Question

For the situation shown in the figure below, if incident light ray parallel to principal axis is incident at an angle of $i$ ($R$ is the radius of mirror) then find the distance $\text{QP}$

• A. $\frac{R}{2\cos i}$
  
• B. $R(1+\frac{1}{2\cos i})$
  
• C. $\frac{R}{2}$
  
• D. $R(1-\frac{1}{2\cos i})$

Answer 1

The correct option is D $R(1-\frac{1}{2\cos i})$

Ray diagram for the given problem is drawn below. Point $\text{C}$ is the centre of curvature of the mirror.
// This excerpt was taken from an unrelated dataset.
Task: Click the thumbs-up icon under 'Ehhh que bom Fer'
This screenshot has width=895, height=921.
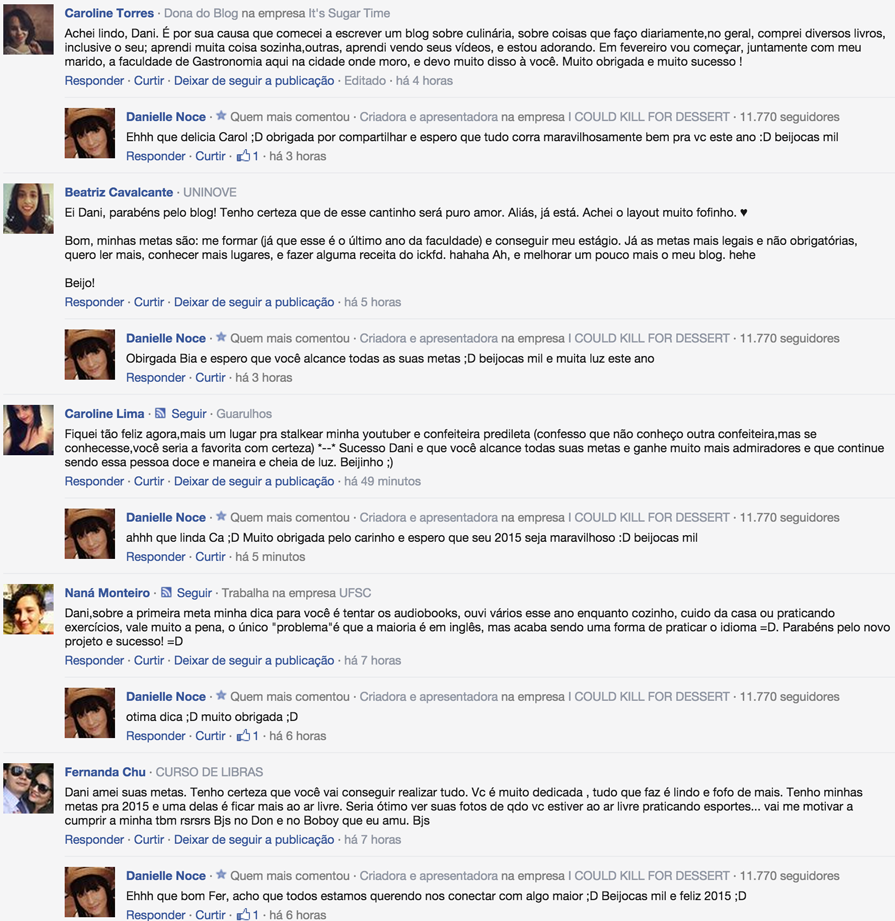Action: click(x=243, y=915)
From the diagram we can see $\angle QC{A}^{\prime }$ is also $i$.

$\text{QN}$ is the perpendicular bisector on ${\text{A}}^{\prime }\text{C}$.

$\therefore CN=\frac{R}{2}$

From $\Delta CNQ$,

$\Rightarrow \cos i=\frac{\frac{R}{2}}{CQ}$

$\Rightarrow CQ=\frac{\frac{R}{2}}{\cos i}$

Again from the figure,

$QP=CP-CQ$

$\Rightarrow QP=R-\frac{R}{2\cos i}$

$\Rightarrow QP=R(1-\frac{1}{2\cos i})$

Hence, option (d) is the correct answer.

Why this question: To understand the formation of image by spherical mirror and laws of reflection.